Whether natural or synthetic, some fragrance ingredients are perceived to cause allergies and others as containing suspected reprotoxic and endocrine disrupting substances.
Others are identified as persistent in the environment.
- Fragrance ingredients are subject to risk assessment by the IFRA, a body which strictly regulates the use of each fragrance ingredient in each product category. European cosmetic regulations also govern their use.
- Olfactory compositions are subject to an initial safety evaluation by the supplier. They must then meet L'Oréal's specifications, which may go beyond what is required by international regulations. Finally, they are evaluated in a formula, considering exposure that corresponds to the conditions of use (frequency, mode and area of application). In the case of cosmetic products, exposure to the fragrance is very low as its content rarely exceeds 1%. This dual evaluation by both the supplier and by our teams of toxicologists guarantees that the products are used safely, minimising the risk of allergy.
- Recent studies have included certain fragrance ingredients on lists of potential endocrine disrupters. According to the World Health Organization (WHO), fragrance ingredients are not endocrine disruptors.

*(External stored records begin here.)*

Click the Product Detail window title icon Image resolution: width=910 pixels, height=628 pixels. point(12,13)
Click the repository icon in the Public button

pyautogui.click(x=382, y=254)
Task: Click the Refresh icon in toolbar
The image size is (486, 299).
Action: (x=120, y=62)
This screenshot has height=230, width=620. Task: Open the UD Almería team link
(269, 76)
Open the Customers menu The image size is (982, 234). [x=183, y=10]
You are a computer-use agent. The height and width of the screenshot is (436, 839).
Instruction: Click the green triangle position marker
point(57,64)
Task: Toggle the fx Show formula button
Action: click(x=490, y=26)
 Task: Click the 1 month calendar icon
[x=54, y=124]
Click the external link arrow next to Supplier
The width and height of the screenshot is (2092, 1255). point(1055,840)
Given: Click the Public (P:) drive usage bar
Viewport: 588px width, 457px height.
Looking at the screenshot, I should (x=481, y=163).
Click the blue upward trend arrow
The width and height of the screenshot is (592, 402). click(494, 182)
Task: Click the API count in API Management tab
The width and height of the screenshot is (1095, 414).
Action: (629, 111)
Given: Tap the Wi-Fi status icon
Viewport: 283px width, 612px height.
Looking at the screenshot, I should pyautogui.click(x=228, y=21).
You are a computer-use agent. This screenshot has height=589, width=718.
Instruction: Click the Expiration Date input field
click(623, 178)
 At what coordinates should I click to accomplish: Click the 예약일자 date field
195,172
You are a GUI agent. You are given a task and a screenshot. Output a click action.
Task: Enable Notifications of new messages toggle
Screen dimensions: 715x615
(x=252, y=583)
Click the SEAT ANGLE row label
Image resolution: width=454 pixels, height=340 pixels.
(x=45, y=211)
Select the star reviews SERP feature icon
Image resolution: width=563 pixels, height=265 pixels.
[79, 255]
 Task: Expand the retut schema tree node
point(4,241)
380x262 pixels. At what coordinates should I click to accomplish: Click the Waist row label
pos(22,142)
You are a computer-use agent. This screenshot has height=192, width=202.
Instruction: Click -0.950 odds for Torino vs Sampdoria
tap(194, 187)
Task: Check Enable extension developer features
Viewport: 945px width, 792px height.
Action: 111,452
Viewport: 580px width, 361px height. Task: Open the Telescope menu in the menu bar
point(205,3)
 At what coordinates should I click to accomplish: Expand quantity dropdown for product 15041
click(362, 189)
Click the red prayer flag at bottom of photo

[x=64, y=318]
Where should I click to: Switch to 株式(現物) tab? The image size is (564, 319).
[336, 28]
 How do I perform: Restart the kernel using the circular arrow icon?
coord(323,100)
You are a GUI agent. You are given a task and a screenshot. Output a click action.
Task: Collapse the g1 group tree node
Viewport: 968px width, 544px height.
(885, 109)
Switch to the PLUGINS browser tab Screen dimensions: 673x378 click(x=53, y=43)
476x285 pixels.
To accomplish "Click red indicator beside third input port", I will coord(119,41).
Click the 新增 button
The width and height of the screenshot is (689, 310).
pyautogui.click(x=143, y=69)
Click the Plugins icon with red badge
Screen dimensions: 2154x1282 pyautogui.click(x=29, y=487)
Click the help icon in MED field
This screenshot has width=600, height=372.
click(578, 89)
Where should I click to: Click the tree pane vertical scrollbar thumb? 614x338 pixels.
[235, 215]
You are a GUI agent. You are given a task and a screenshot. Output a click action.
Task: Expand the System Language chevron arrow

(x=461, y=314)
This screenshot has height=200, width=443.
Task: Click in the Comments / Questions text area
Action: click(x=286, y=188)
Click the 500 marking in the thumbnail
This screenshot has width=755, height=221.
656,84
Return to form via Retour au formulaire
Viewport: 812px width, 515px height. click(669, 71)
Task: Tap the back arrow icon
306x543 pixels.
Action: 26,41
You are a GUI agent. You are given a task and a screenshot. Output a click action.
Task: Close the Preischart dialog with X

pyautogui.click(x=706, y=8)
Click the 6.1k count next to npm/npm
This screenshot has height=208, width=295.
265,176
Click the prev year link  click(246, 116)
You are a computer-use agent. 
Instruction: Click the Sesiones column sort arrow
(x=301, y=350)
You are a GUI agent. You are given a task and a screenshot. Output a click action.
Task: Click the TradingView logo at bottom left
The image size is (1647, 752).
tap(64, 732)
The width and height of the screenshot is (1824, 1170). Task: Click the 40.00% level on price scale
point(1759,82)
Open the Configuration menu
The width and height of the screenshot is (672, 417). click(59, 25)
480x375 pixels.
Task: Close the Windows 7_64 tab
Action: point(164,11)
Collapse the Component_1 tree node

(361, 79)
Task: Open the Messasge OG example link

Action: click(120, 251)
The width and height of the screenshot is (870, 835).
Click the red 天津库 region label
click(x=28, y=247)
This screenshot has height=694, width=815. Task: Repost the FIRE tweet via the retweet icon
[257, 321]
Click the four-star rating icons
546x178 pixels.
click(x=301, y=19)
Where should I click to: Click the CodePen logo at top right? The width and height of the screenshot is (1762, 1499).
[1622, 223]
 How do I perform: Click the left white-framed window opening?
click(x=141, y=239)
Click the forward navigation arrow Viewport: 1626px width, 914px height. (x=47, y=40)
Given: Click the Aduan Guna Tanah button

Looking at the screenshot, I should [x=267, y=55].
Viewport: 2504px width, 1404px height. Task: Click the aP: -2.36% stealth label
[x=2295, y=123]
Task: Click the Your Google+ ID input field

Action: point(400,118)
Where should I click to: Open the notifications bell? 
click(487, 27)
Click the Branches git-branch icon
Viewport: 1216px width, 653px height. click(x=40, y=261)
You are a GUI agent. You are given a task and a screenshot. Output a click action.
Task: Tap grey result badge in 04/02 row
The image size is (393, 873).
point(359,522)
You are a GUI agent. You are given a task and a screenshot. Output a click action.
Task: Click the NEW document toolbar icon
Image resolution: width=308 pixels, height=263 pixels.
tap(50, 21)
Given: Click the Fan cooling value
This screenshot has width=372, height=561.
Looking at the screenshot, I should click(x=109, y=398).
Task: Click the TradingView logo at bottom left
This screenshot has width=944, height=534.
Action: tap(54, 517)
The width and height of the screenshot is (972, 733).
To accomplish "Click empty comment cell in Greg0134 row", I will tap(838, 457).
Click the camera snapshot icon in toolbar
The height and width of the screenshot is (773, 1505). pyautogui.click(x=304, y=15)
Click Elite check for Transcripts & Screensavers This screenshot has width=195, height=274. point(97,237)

How are they used in our products?
We use fragrance ingredients to create the Group's perfumes, eaux de toilette and eaux de Cologne products. The level of fragrance in these products may reach 25%.
We also use fragrance ingredients to perfume cosmetic products. For example, we put between 0.1 and 0.5% fragrance in skin care products and 1% in haircare products.
The fragrances we use in our products for babies, children and people with atopic skin are formulated to minimize the risk of allergies.
To limit the impact on the environment, we are working on more eco-responsible fragrances.